Heh, that's how I was too. I started lifting weights in college, and now my weight is normal. But I stopped this past month, and I've actually lost a few pounds.
😱 I'm going to have to start up again as soon as I move and get settled.
I think everyone's parents worry about them. They want your path in life to be smoother than theirs, but that's not always possible, and after a point, it's not even desirable. Mine were worried because my sister hit puberty at 12 (most girls do; that's average), and I was 15 and still hadn't started. I finally did start that year, and I asked my mom, "THIS is what all of the excitement was about??? WTF!!!" They also sent me to a shrink at one point b/c I would rather stay home and read than go out and do things with my friends. The shrink told them I was fine. It's just that my peers had different interests than I did, and I absolutely WOULD NOT even pretend to be interested in things like boys or celebrities or cheerleading.
I have to pity my poor mom; I wasn't an easy child, and if I didn't want to do something, I just wouldn't do it. There was no reasoning with me once I had made up my mind. My mom actually tried to get me to do cheerleading once. I was probably about 7 or 8 years old. The lady who ran the cheerleading clinic called my mom and told her to come pick me up because I wasn't participating. When my mom got there, she asked me why I wasn't participating, and I told her I didn't want to do it because it was stupid.

When I was in HS, my English teacher didn't want to let me join the gifted program. She was worried that being around so many underachievers would make my grades go down. My mom told her that if anything, I'd have the rest of them making straight As.

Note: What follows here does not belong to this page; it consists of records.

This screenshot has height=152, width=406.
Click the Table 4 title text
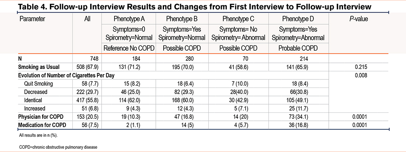(195, 7)
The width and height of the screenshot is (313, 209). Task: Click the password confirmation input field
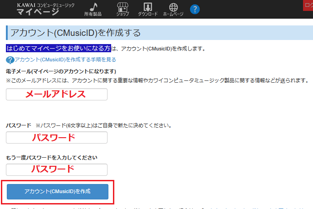tap(57, 169)
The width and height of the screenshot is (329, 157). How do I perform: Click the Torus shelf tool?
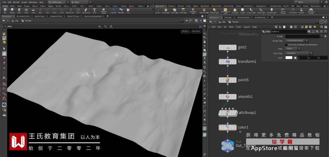point(26,11)
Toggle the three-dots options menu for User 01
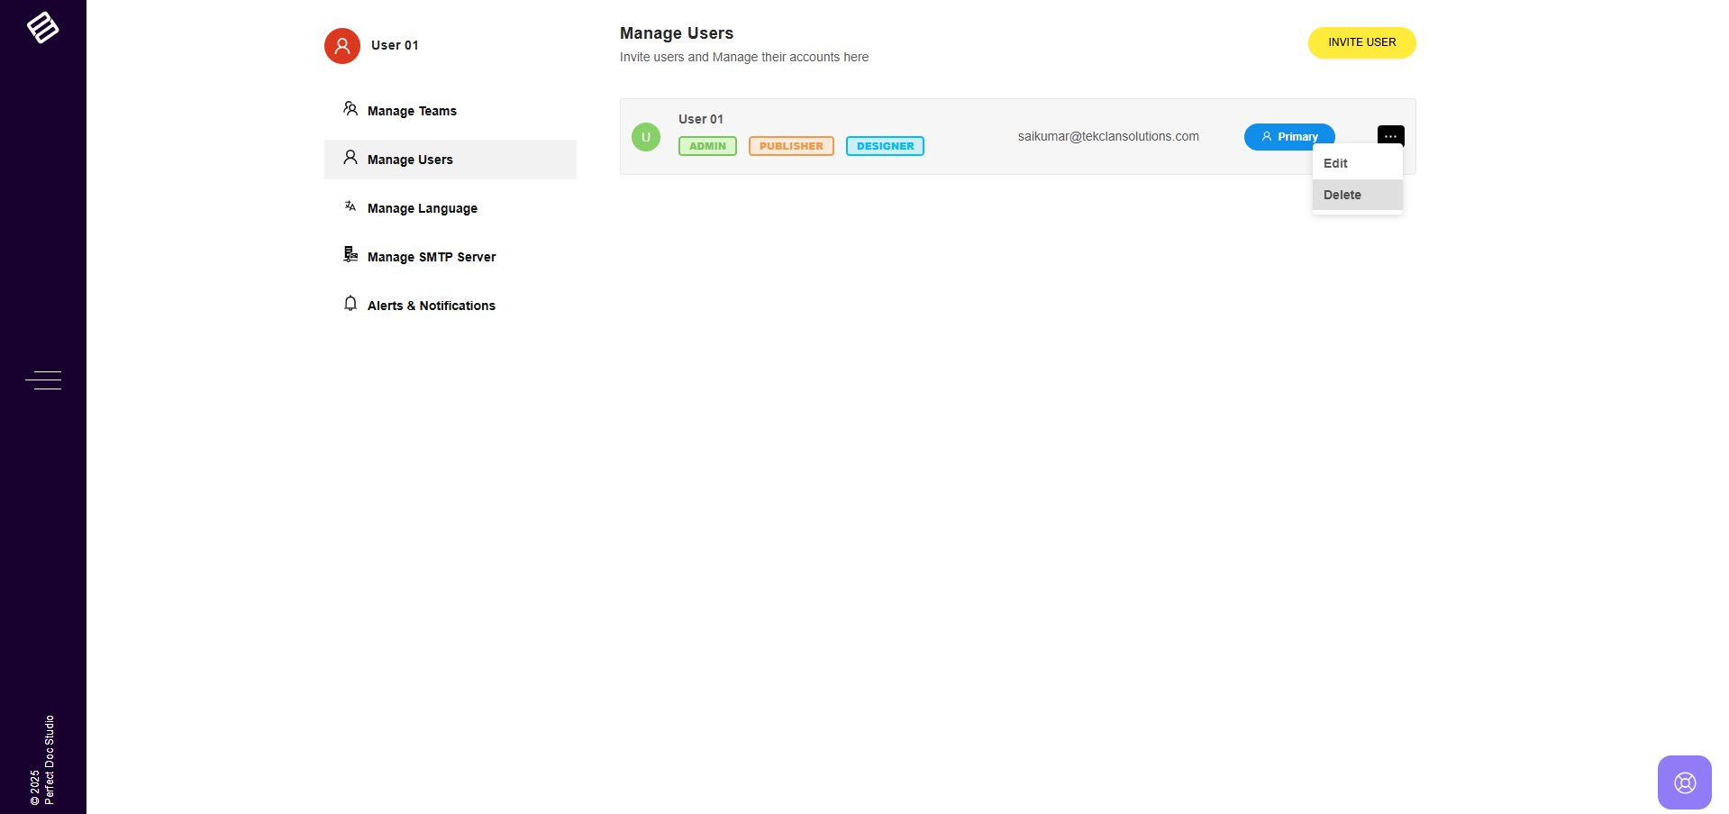Viewport: 1729px width, 814px height. coord(1390,136)
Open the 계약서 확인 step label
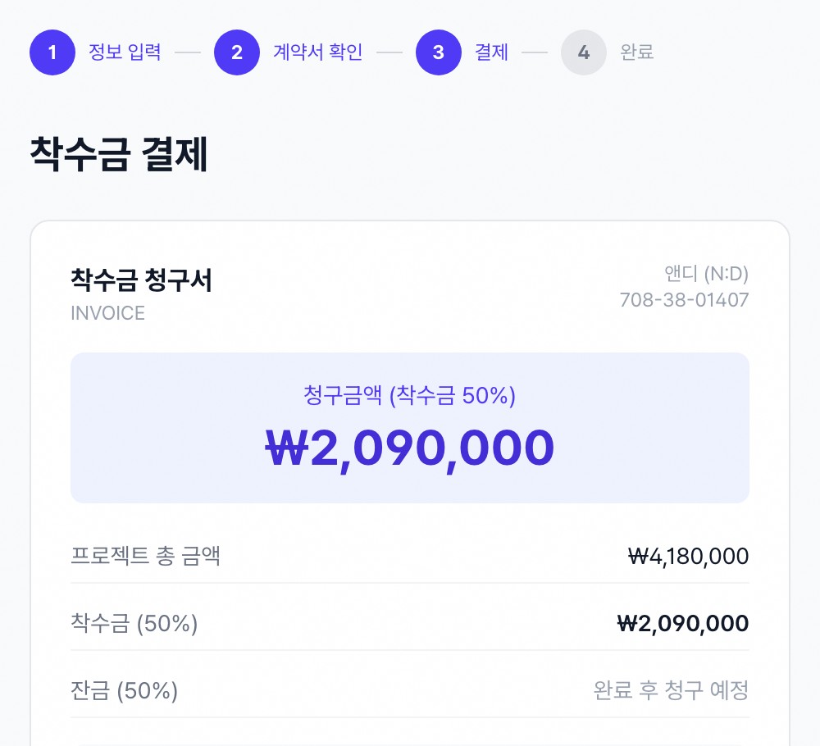 pos(317,52)
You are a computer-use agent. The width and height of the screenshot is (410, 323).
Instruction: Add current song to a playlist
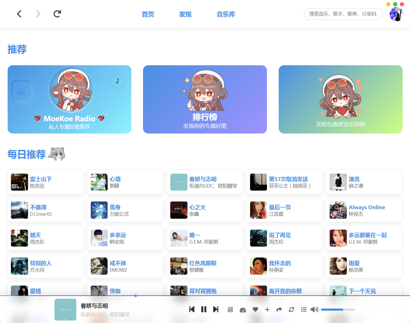pyautogui.click(x=267, y=309)
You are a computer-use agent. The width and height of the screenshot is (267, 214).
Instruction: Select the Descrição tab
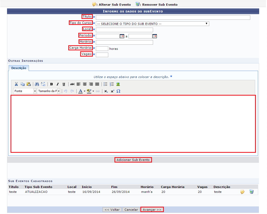(x=19, y=68)
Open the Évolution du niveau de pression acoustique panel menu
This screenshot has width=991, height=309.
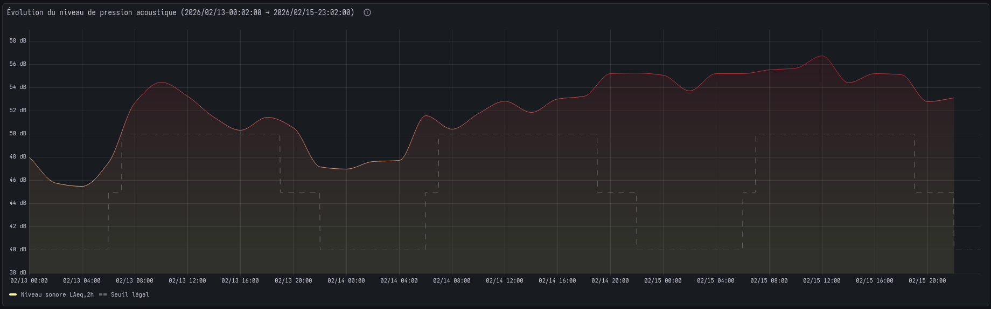point(180,12)
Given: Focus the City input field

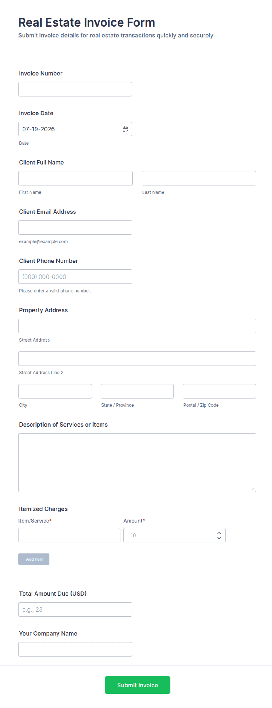Looking at the screenshot, I should (55, 391).
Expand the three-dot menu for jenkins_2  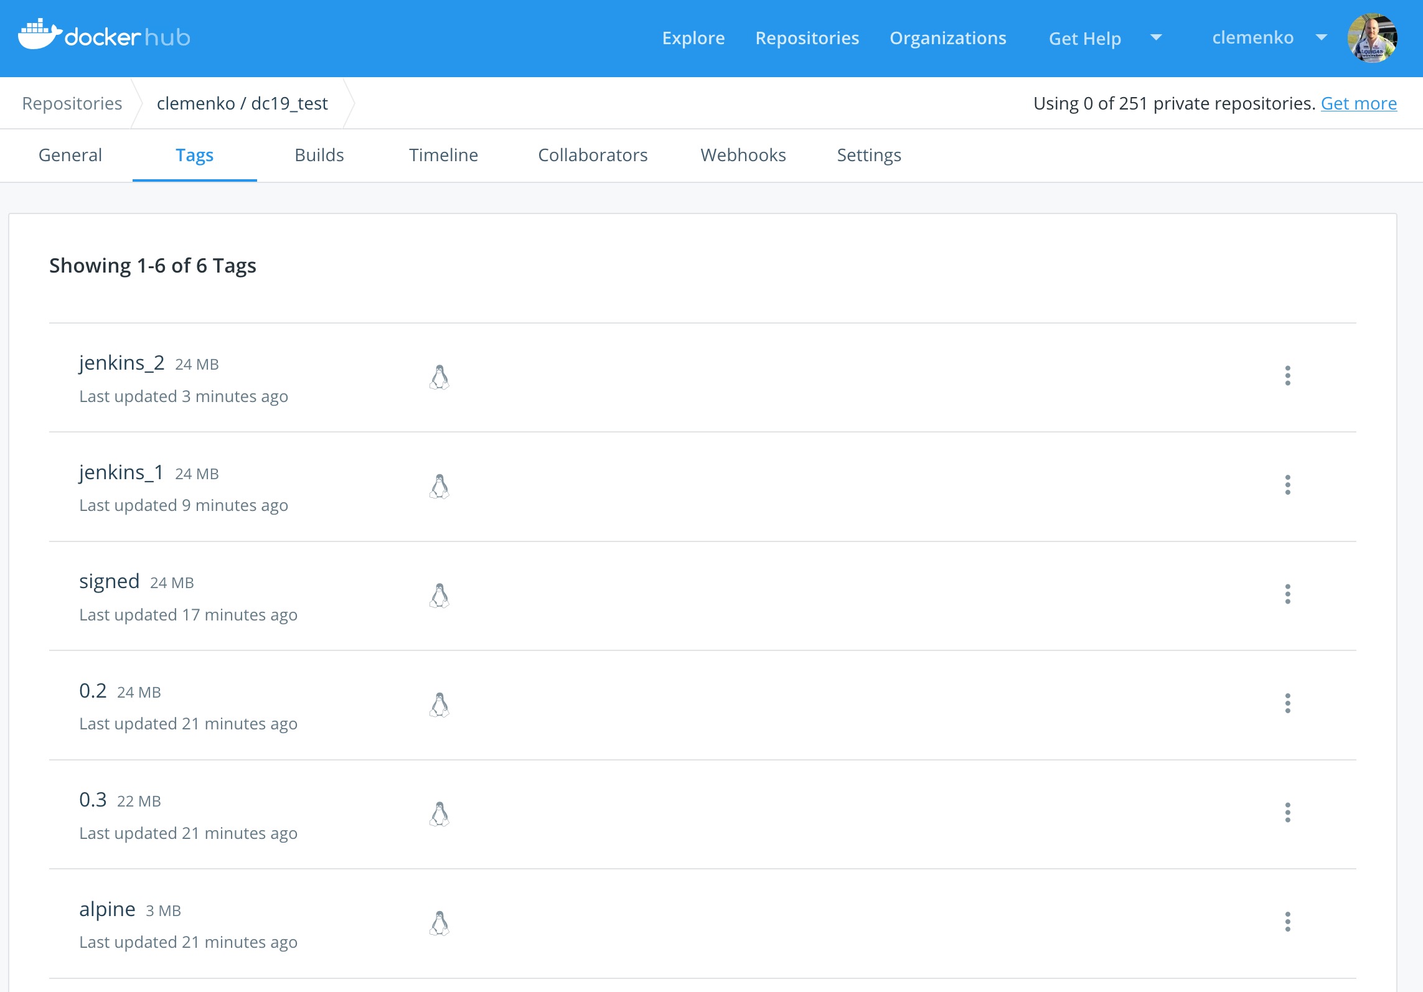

As it turns out, several of my gifted classmates did flunk out or drop out, but I graduated as class valedictorian.
😛
How would you guys say you have changed the most since childhood? Do you think those changes are positive or negative overall? I think that the biggest change for me is that I have become more open-minded and patient with other people. I realize that they know things that I don't know, that there is a world outside of school, and that it's ok to do things that are stupid (in the sense of being silly) sometimes if they're fun. But there are limits; I still am not willing to be a cheerleader.